● **To be done**
Which lines in the rows below contain the string "filter"? Sift them out and copy each one.

++++++++++++++++++++

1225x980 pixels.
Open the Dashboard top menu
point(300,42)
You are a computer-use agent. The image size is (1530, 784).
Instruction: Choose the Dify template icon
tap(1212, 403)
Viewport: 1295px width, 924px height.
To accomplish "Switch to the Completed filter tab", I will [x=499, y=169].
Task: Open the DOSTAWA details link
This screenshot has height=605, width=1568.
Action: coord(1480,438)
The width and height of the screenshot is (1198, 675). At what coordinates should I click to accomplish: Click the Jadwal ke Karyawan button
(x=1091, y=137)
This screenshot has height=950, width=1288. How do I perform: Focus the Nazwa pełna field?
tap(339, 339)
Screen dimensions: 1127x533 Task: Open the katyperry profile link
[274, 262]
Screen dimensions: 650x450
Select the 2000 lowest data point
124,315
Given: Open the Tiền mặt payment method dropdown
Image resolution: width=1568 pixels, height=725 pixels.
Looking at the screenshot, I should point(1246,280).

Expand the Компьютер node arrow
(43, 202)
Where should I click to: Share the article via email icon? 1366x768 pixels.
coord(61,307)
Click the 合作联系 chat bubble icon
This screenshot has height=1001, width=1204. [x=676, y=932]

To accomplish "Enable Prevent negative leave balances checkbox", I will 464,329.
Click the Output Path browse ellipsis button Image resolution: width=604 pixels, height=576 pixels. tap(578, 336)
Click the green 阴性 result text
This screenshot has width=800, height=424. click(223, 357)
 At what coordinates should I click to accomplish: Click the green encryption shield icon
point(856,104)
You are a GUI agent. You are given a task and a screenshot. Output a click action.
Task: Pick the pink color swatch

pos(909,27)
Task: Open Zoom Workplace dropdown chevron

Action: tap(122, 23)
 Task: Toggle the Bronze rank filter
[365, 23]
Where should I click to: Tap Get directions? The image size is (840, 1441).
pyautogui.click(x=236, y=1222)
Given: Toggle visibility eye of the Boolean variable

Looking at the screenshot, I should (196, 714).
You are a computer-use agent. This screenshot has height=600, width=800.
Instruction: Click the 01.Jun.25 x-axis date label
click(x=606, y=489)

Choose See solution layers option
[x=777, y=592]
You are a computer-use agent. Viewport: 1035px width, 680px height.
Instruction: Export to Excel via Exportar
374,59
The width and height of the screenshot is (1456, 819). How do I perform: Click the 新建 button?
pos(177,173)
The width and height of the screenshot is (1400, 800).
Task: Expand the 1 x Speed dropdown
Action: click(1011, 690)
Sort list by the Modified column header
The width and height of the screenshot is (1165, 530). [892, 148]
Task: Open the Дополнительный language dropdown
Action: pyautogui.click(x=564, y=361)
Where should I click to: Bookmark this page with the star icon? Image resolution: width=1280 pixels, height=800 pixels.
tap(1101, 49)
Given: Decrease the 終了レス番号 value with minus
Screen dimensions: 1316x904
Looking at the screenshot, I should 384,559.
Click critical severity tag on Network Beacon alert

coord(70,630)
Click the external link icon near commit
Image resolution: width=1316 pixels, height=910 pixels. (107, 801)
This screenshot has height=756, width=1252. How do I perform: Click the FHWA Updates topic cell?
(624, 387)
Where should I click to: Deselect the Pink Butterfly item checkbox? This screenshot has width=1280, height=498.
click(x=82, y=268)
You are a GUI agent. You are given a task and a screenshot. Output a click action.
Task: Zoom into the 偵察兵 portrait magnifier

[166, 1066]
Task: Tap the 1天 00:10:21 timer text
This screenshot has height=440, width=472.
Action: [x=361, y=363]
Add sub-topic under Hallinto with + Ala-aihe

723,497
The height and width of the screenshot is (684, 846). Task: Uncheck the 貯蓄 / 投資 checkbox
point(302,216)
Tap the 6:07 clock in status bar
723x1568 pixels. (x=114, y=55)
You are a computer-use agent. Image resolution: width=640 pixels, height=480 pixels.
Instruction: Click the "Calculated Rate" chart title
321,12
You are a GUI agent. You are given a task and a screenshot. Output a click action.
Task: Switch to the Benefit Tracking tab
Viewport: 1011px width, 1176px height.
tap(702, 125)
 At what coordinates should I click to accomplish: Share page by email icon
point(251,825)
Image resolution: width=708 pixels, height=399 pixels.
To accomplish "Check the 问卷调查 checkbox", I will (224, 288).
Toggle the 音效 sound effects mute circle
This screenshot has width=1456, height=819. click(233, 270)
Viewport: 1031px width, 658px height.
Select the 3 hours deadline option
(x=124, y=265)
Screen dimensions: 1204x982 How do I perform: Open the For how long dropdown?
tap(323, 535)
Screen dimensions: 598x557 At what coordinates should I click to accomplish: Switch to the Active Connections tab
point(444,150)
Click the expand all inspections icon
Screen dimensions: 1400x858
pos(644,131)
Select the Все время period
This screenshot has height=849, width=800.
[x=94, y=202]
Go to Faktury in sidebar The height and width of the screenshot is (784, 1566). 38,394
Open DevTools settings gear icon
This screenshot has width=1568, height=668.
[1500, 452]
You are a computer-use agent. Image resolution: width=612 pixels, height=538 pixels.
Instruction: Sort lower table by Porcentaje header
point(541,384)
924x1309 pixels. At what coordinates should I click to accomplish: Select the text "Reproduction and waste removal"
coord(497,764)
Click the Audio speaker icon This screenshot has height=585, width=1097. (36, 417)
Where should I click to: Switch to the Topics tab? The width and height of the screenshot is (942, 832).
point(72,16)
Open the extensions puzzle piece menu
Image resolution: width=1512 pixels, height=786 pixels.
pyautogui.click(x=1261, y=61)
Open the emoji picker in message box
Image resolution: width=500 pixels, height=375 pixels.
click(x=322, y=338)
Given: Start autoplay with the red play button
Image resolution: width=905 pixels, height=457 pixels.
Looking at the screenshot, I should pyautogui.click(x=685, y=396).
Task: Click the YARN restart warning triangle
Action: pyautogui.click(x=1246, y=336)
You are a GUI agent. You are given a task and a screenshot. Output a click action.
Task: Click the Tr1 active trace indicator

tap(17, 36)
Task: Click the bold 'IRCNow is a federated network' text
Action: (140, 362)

++++++++++++++++++++

● **Answer to this problem**
To accomplish "Switch to the Completed filter tab", I will [x=499, y=169].
 Task: Toggle the Bronze rank filter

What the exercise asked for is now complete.